Fungsi ini terkait dengan suatu proses untuk
memperkuat identitas dan mempertinggi dedikasi sebagai suatu bangsa. Dengan
menghayati berbagai peristiwa dan kisah-kisah kepahlawanan, memperhatikan
karya-karya besar dari para tokoh, akan memberikan
kebanggaan dan makna yang begitu dalam bagi generasi muda. Karena itu, dengan
mempelajari sejarah akan dapat mengembangkan inspirasi, imajinasi dan
kreativitas generasi yang hidup sekarang dalam rangka hidup berbangsa dan
bernegara. Fungsi inspirasi juga dapat dikaitkan dengan sejarah sebagai
pendidikan moral.
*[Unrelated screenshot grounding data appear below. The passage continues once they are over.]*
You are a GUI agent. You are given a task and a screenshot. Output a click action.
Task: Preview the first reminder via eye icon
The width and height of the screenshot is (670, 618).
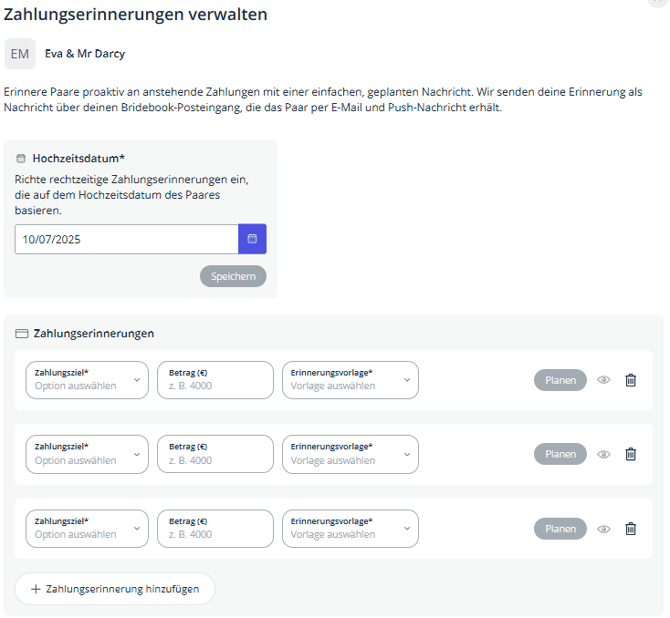point(603,380)
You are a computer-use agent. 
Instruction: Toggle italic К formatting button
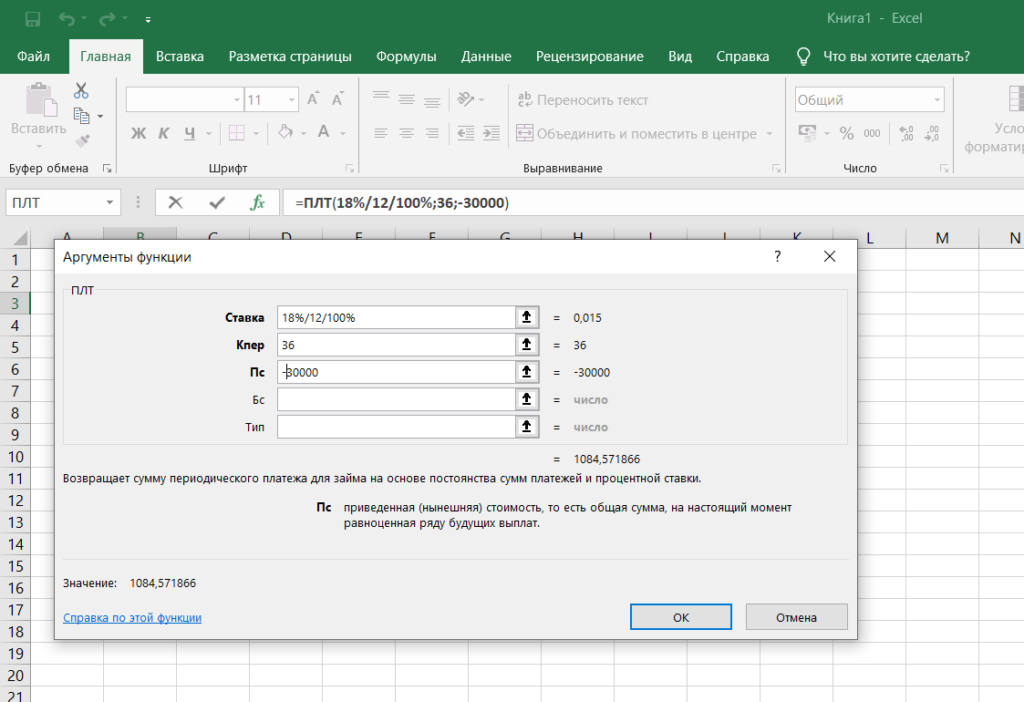point(164,133)
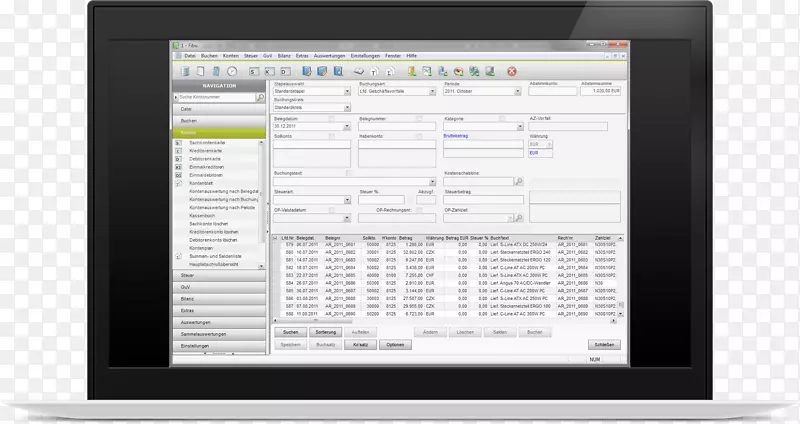Click the clock icon in the toolbar

232,72
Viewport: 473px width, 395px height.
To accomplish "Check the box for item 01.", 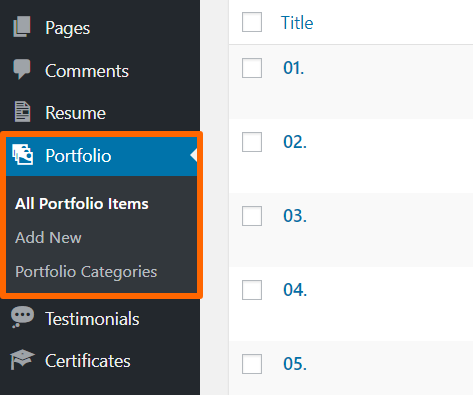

Sebab setelah belajar sejarah, seseorang dapat mengembangkan
inspirasi dan berdasarkan keyakinannya dapat menerima atau menolak pelajaran
yang terkandung dalam peristiwa sejarah yang dimaksud. Kaitannya dengan fungsi
inspiratif, C.P. Hill juga menambahkan bahwa belajar sejarah dapat menumbuhkan
rasa ingin tahu terhadap perjuangan dan pemikiran serta karya-karya tokoh
pendahulu.
3) Fungsi instruktif.
Yaitu sebagai alat bantu dalam proses
pembelajaran. Dalam hal ini sejarah dapat berperan dalam upaya penyampaian
pengetahuan dan keterampilan kepada subjek belajar. Fungsi ini sebenarnya
banyak dijumpai, tetapi nampaknya kurang dirasakan, atau kurang disadari,
karena umumnya terintegrasi dengan bahan pelajaran teknis yang bersangkutan.
4) Fungsi edukatif.
Maksudnya adalah bahwa sejarah dapat dijadikan
pelajaran dalam kehidupan keseharian bagi setiap manusia. Sejarah juga
mengajarkan tentang contoh yang sudah terjadi agar seseorang menjadi arif,
sebagai petunjuk dalam berperilaku.
Pendekatan kesejarahan sangat dibutuhkan
dalam studi Islam, karena Islam datang kepada seluruh manusia dalam situasi
yang berkaitan dengan kondisi sosial kemasyarakatannya masing-masing.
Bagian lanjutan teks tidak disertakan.